# [TEXT PASSAGE]
◆ ◆ ◆ ◆ ◆
Are Students Really Putting the Learning in Service Learning?


St. Stephen’s & St. Agnes School faculty and staff have made an effort to put service at the forefront of their community by finding new service learning opportunities for students to engage in a fun and caring environment. But do students really find the “fun” and “caring” in service? Are students really completing service to learn or to just check off a box they need for college? 

You may hear different things in the halls of SSSAS depending on the people you pass. Some may say that service learning is needed in our school and provides carefree enjoyment away from our stressful school days, and that we are privileged and gifted to help others in our community. Others may say that service is boring and a complete waste of time, and should not be a part of our graduation requirements at all. 

Mr. Yee, the Director of Service Learning and Community Engagement here at St. Stephen’s & St Agnes, was open for an interview to discuss his opinions about students’ engagement in service learning. He’s been working at SSSAS since 2012, first employed as a member of the English department. In his first year, Mr. Yee was assigned as an emergency chaperone for a school trip with our partner school in Haiti. He described the trip as difficult because he sensed that none of the students were engaged in the service learning aspect of the trip. 

When asked about the dedication and/or change in attitude towards service, Mr. Yee expressed that he has seen an overall downward direction over the course of his years here at SSSAS; “The changes in which students evaluate themselves and readied themselves for the college process, I think has changed a lot of that, because it’s not just surface learning, but it’s also engagement and a lot of different things around the school, whether it’s really strong clubs, theater program, and other activities like that.” Mr. Yee said that COVID was a huge factor in the dedication as well. Despite all of that, Mr. Yee has seen “incredible things” throughout the couple of years. Decreasing service hours was a result of COVID-19, and also with student interest. Some students said 60 hours (now reduced to 40) was too much, and others said it was too little.

This downward trend is present all over the country, not just in our community. According to the 2021 U.S. census, the percentage of Americans that participate in service decreases dramatically after students have graduated from high school. 28.2% of people ages 16-18 stated that they formally volunteered, but this rate decreased to 17.8% in the 18-24 age group. Whether this decrease is due to a lack of time, lack of interest, or something else entirely, it is clear that beyond high school, many Americans that previously volunteered end their time working with the community.
◆ ◆ ◆ ◆ ◆
# [DATASET EXTRACT]
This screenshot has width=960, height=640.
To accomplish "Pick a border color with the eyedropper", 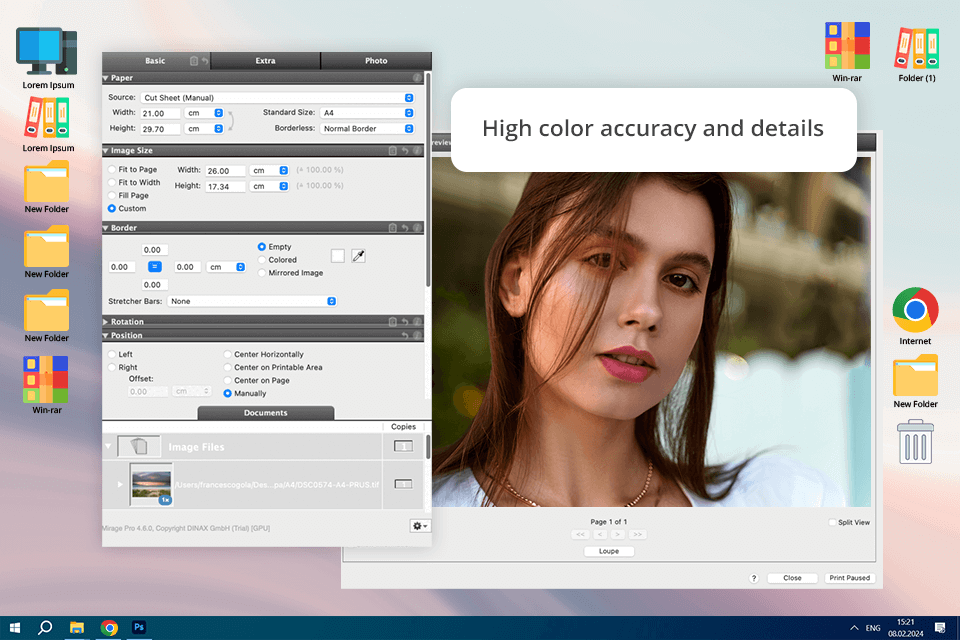I will (x=359, y=256).
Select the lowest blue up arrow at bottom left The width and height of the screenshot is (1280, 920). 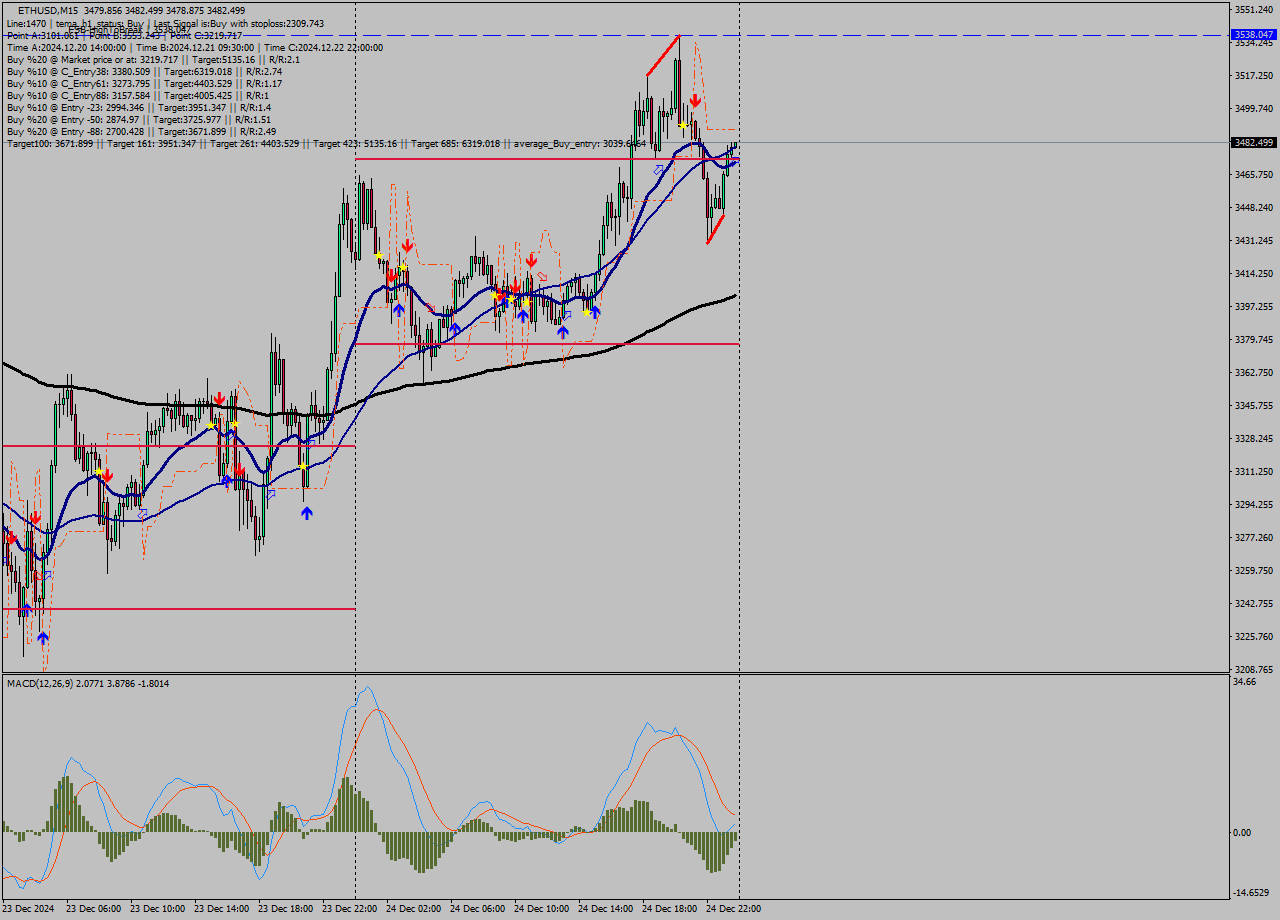[42, 637]
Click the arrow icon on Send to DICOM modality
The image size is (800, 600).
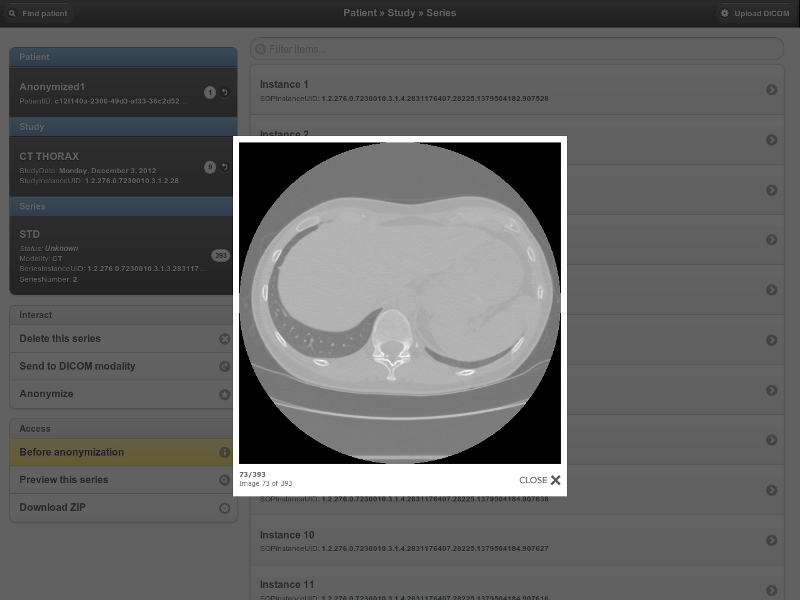(x=225, y=366)
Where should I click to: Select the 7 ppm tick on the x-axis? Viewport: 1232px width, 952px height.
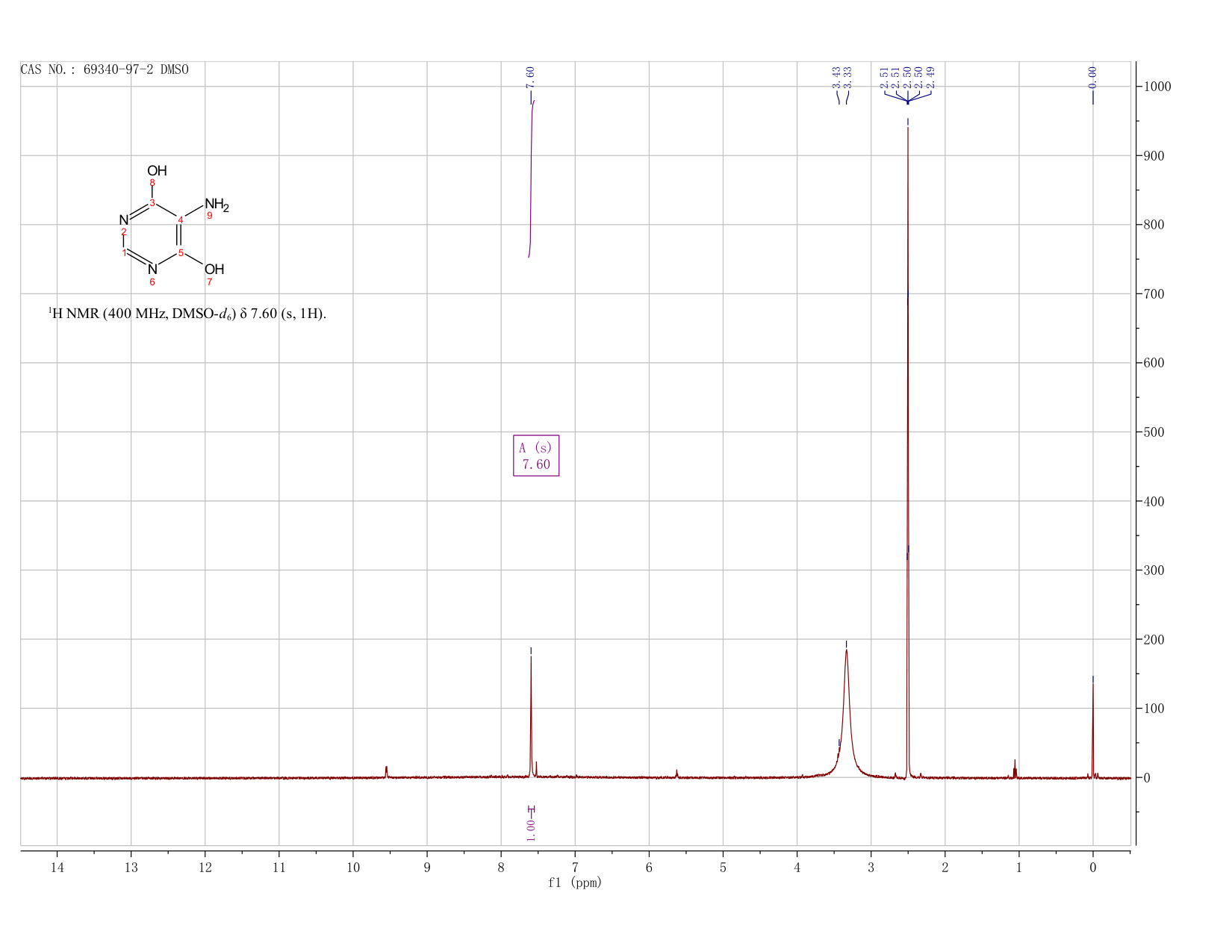click(x=575, y=868)
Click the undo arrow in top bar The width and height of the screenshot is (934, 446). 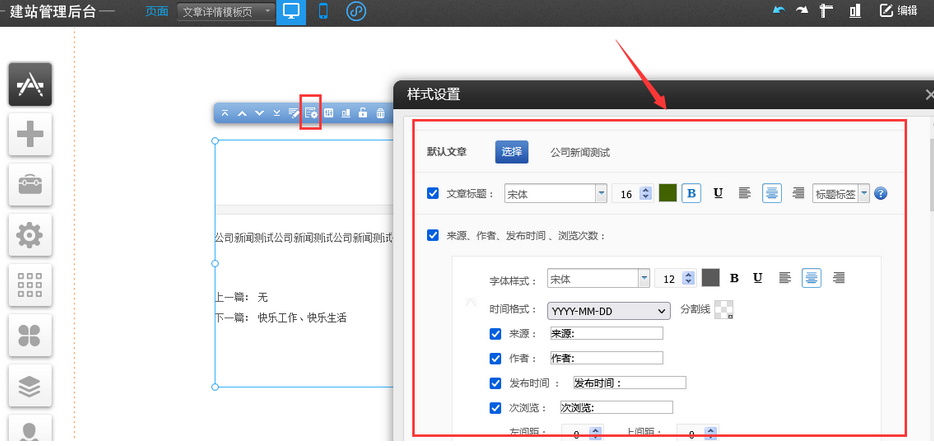779,11
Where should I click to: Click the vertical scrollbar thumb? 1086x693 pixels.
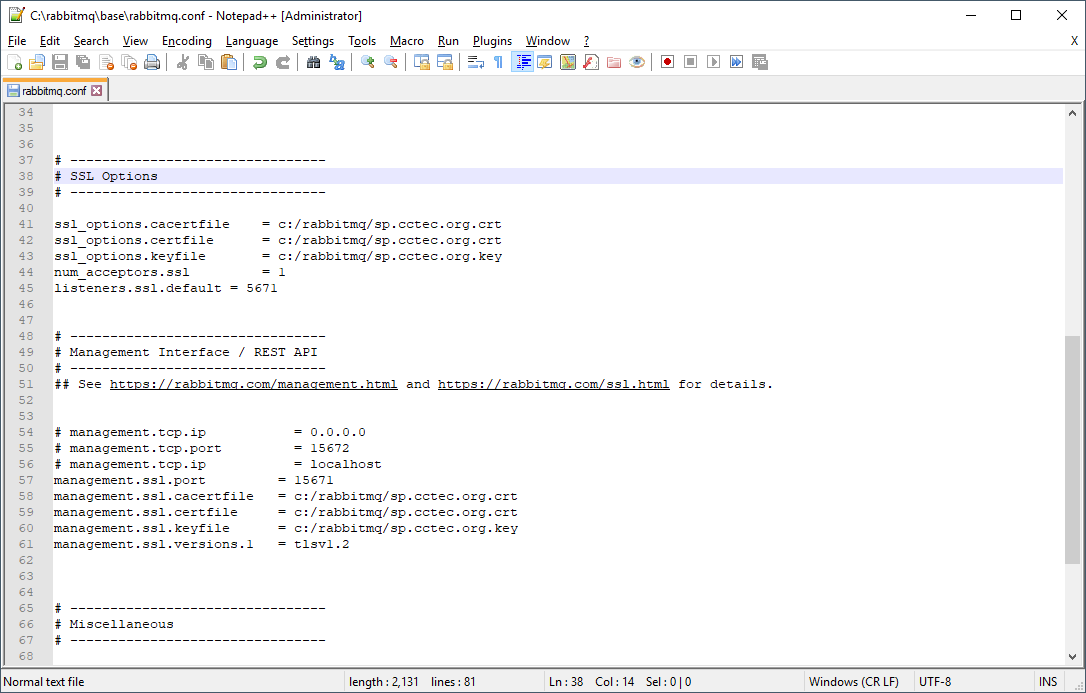pyautogui.click(x=1073, y=450)
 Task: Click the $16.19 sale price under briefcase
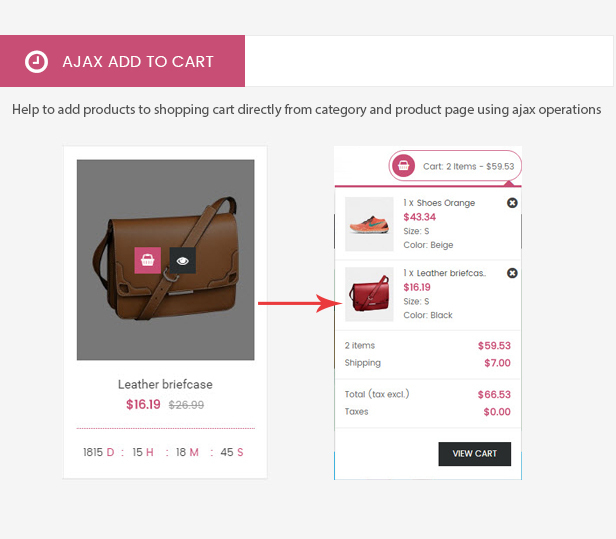pyautogui.click(x=143, y=404)
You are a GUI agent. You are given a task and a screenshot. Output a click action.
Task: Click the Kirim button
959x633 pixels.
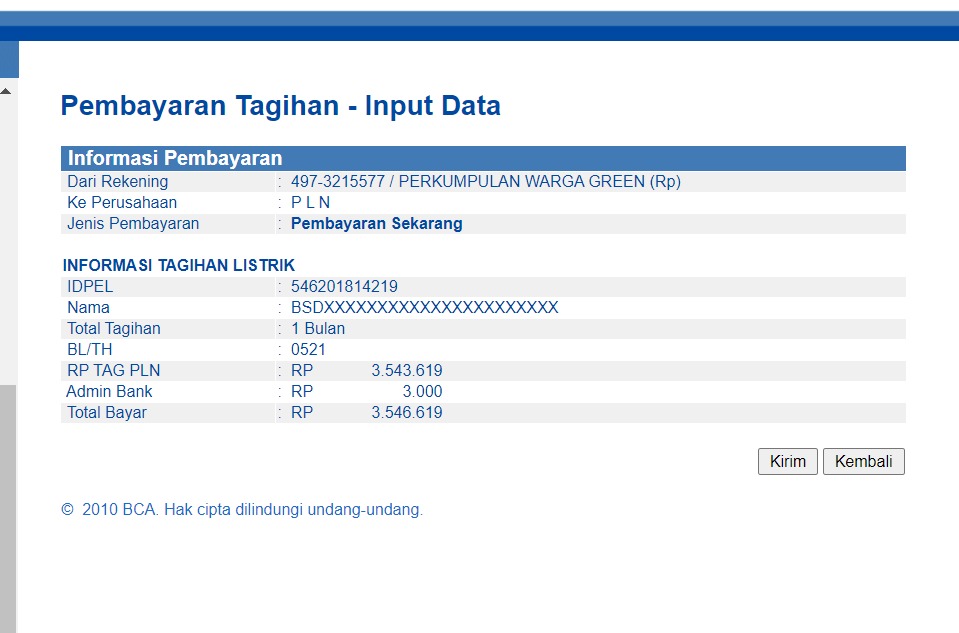click(x=787, y=462)
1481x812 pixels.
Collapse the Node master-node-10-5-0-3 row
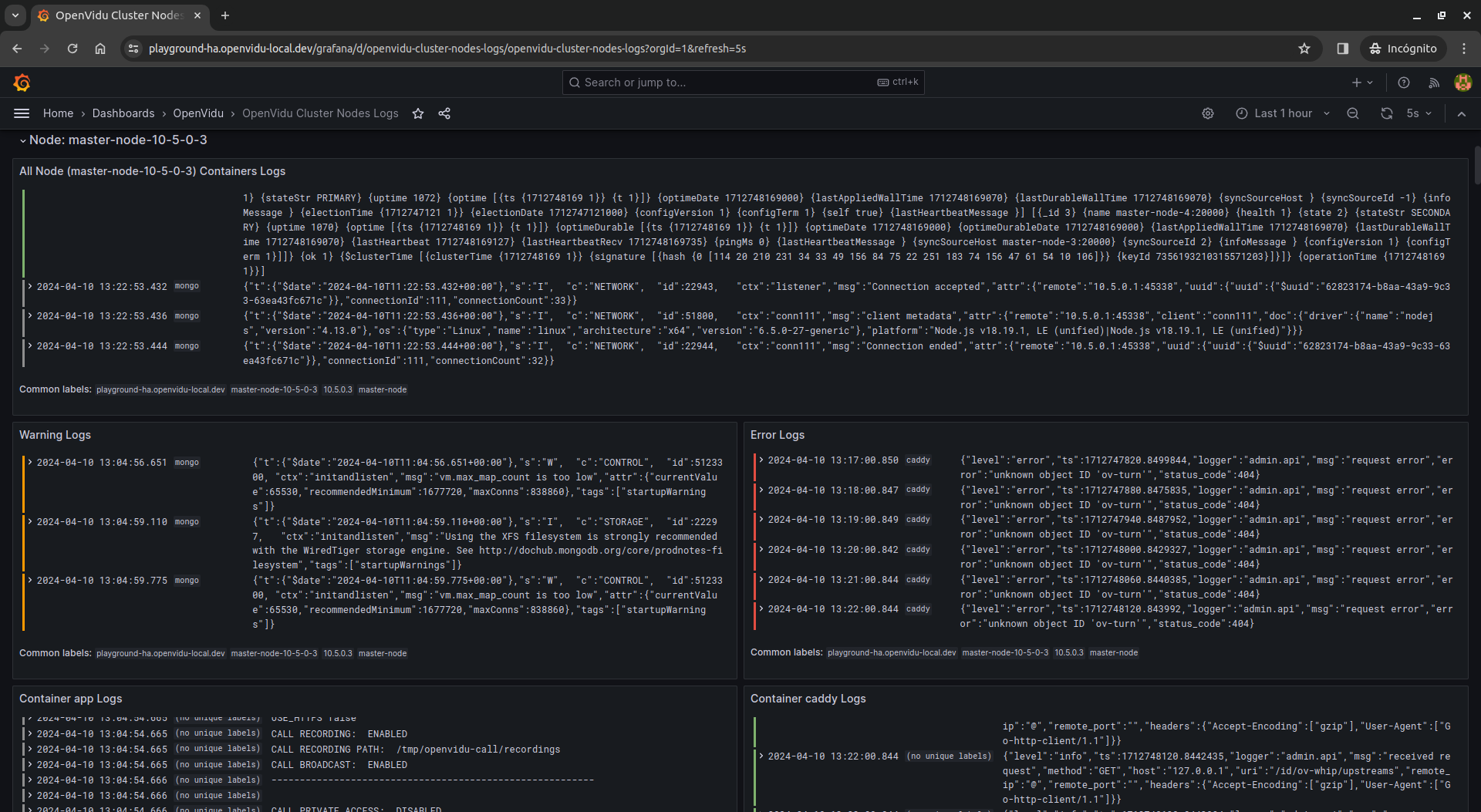[x=23, y=140]
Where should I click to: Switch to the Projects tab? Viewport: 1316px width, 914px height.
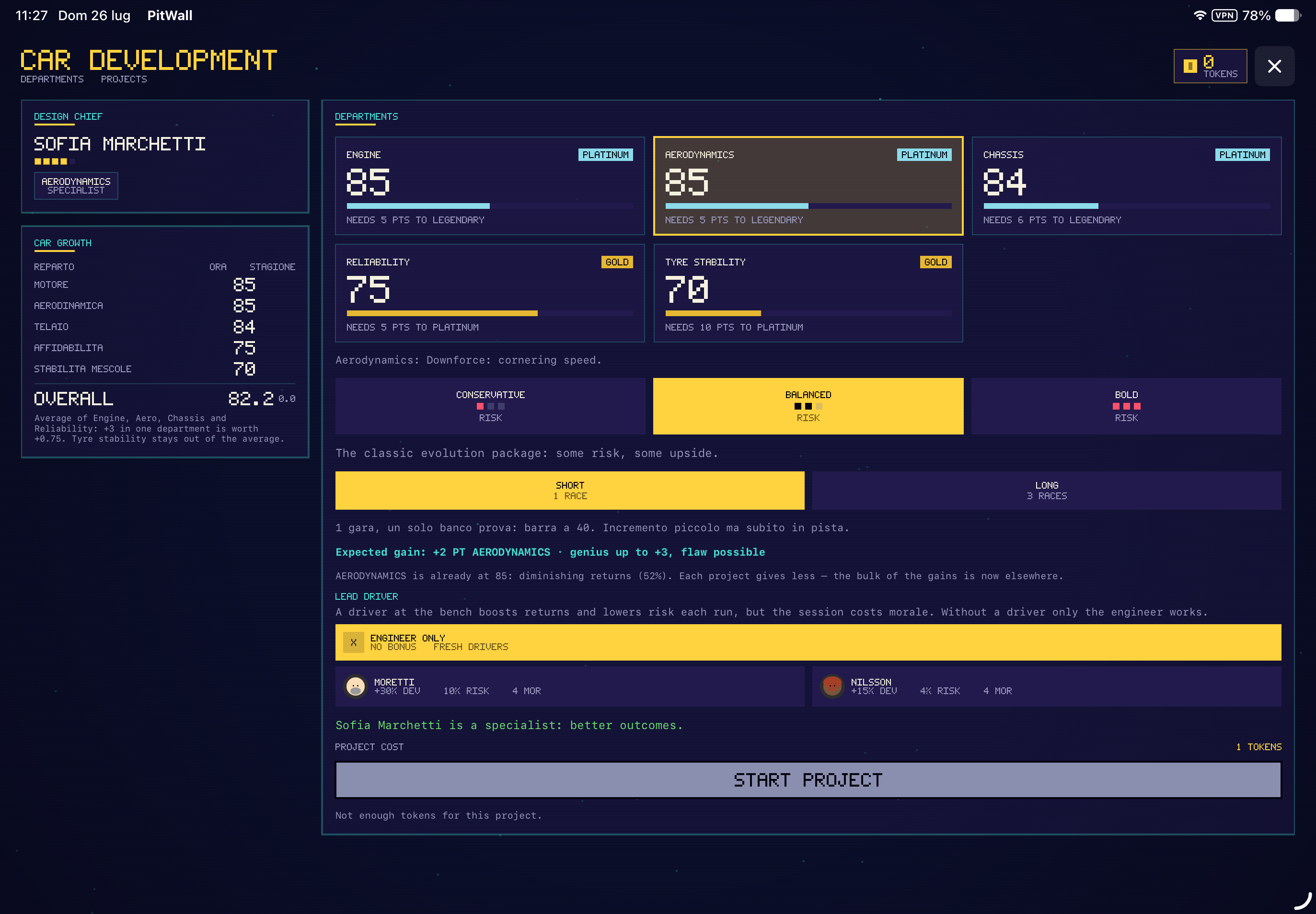click(x=124, y=79)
◆ ◆ ◆ ◆ ◆
# [TASK DETAILS]
In the article on service learning, what year did Mr. Yee start working at SSSAS? Rely only on the article about service learning, not on the data.

# [COMPLETED TASK]
2012